2011年8月22日星期一

Air cleaner helps asthmatic kids living with smokers

The devices are no cure-all and parents of children with asthma should always strive for a smoke-free home, researchers stress. But in cases where that's not yet a reality, they say, air cleaners may lessen the ill effects of secondhand smoke.

The study looked at the effects of HEPA air cleaners among 115 inner-city Baltimore children who had asthma and lived with a smoker. The researchers gave one-third of the families an air cleaner for their living room and one for the child's bedroom. Another third received the devices plus education sessions with a nurse on the dangers of secondhand smoke. The final third served as the "control" group, with families receiving air cleaners after the study was over.

Over six months, the study found, children in the air-cleaner groups showed improvements in wheezing, coughing and other symptoms, based on surveys of their parents. The benefit would translate into an extra 33 symptom-free days per year, the researchers estimate.

"They'd actually have an extra month free of symptoms. That's significant," said lead researcher Arlene M. Butz, an asthma specialist at Johns Hopkins Children's Center in Baltimore. However, she told Reuters Health, an air purifier is no substitute for a smoke-free home. Her study found that while HEPA cleaners did lower levels of airborne particles in families' homes, it did not give them the kind of air quality found in a smoke-free home.

"You want to eliminate the source of the smoke," Butz said. "When a child has asthma, there shouldn't be a smoker in the home."

Levels of nicotine in the household's air and nicotine breakdown products in the children's urine did not change with the air filters. Ideally, parents should quit smoking. But until that happens, they should limit all smoking to outside the home, according to Butz.

The issue of indoor air quality is particularly important for inner-city children, Butz said. Not only do they have higher rates of asthma than other U.S. kids, but they also have heavy exposure to secondhand smoke.

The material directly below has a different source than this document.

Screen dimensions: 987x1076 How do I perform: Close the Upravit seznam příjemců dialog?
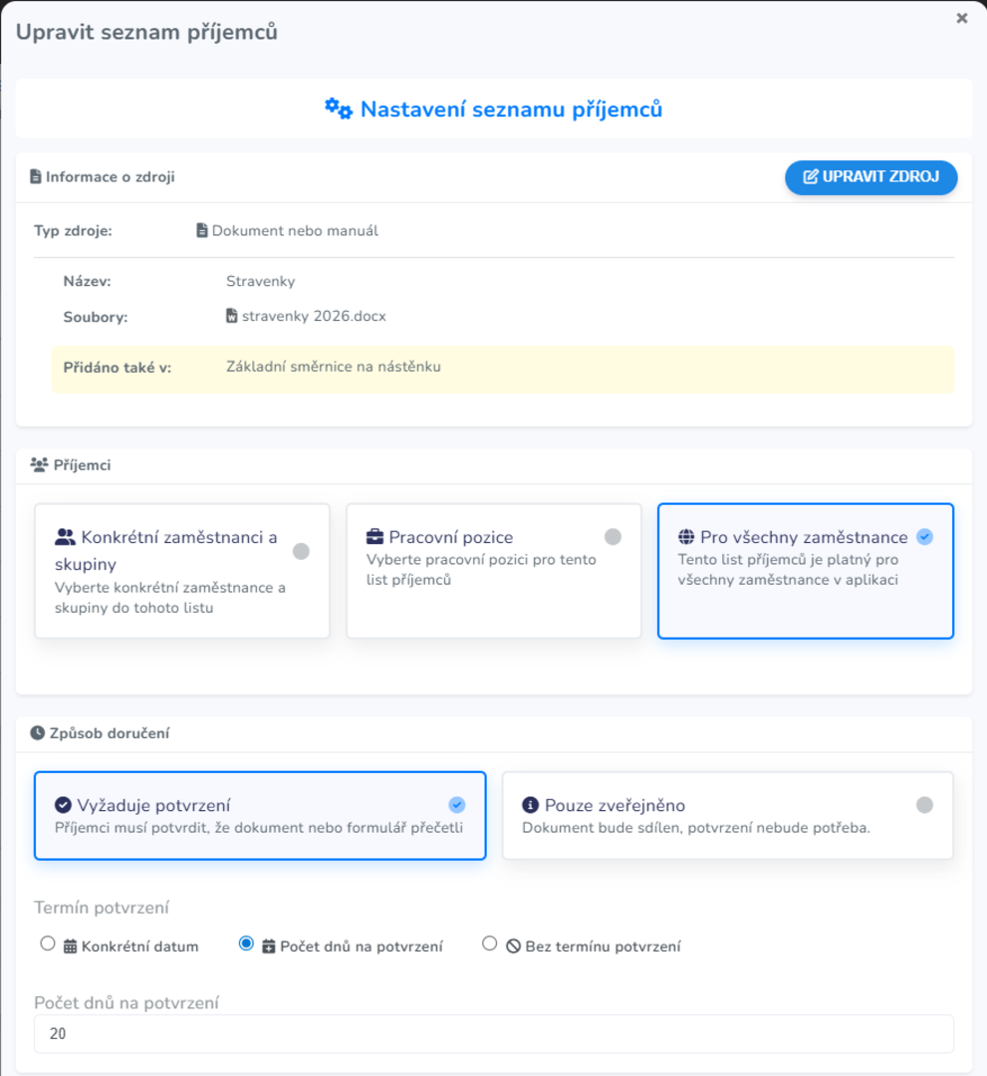[962, 18]
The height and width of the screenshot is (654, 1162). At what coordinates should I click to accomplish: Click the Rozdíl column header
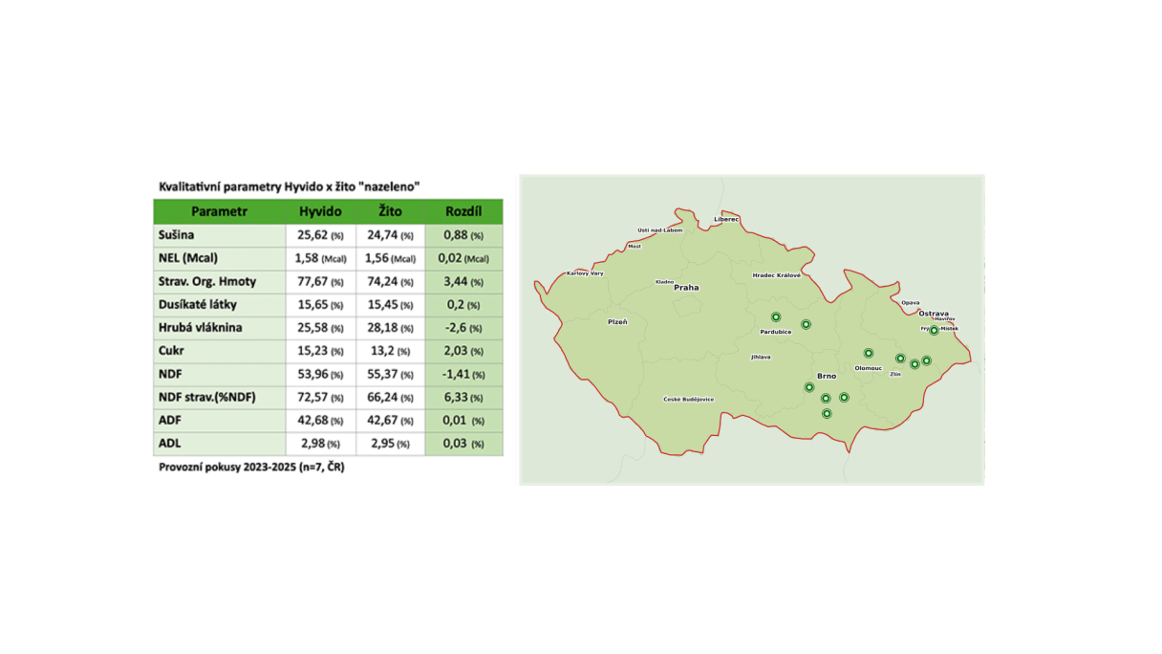(x=463, y=211)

Studies have found that between 40 percent and two-thirds of inner-city children with asthma live with a smoker, Butz noted. Another issue in inner-cities is that many families live in apartment buildings, and even if parents ban smoking from their home, their next-door neighbors may be lighting up.

"We know that in multi-unit buildings, smoke does leak into other rooms," Butz said. So she recommended having a HEPA cleaner even in non-smoking apartments. If families can afford it, Butz said two devices -- one for the living area and one for the child's bedroom -- would be best. HEPA devices vary in price; the ones used in this study cost between $100 and $150, according to Butz. Then there's the cost of replacement filters and the energy used to run the machine -- which can consume about as much power as a standard light bulb.